Collected data entries:
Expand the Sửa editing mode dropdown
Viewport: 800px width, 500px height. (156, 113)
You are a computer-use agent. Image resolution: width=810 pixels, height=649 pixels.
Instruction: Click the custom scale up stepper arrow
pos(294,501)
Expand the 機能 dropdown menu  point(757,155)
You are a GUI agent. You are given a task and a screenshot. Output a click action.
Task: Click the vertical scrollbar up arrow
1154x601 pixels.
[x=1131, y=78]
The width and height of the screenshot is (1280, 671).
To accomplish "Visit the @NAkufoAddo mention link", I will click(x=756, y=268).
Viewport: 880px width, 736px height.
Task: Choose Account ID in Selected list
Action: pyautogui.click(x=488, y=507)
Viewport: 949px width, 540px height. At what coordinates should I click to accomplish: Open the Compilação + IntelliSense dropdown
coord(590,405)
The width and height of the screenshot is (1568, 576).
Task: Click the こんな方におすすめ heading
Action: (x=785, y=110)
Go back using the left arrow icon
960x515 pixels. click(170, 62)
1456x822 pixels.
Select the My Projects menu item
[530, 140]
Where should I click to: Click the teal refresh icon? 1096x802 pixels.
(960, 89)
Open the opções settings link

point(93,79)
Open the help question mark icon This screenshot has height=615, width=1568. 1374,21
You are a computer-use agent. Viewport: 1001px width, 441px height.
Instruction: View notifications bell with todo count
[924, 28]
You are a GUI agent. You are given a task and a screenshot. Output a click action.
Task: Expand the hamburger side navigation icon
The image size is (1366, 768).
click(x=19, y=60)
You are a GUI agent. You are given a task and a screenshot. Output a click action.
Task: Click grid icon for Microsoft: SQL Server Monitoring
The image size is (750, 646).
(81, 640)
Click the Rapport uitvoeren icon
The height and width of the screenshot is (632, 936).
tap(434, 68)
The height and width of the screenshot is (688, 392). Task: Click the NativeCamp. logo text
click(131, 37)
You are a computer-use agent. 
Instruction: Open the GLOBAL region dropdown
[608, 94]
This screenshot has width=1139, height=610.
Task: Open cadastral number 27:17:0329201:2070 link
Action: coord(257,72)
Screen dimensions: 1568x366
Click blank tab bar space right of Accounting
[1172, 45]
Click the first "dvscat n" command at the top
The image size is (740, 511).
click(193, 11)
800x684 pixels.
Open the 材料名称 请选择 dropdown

• Assignment: The lines from the one containing "Task: Click grid" through the end of the data are to be copied exactly, the first and last of them included.

• Reply:
Task: Click grid icon for Microsoft: SQL Server Monitoring
The image size is (750, 646).
(81, 640)
Click the Rapport uitvoeren icon
The height and width of the screenshot is (632, 936).
tap(434, 68)
The height and width of the screenshot is (688, 392). Task: Click the NativeCamp. logo text
click(131, 37)
You are a computer-use agent. 
Instruction: Open the GLOBAL region dropdown
[608, 94]
This screenshot has width=1139, height=610.
Task: Open cadastral number 27:17:0329201:2070 link
Action: coord(257,72)
Screen dimensions: 1568x366
Click blank tab bar space right of Accounting
[1172, 45]
Click the first "dvscat n" command at the top
The image size is (740, 511).
click(193, 11)
800x684 pixels.
Open the 材料名称 请选择 dropdown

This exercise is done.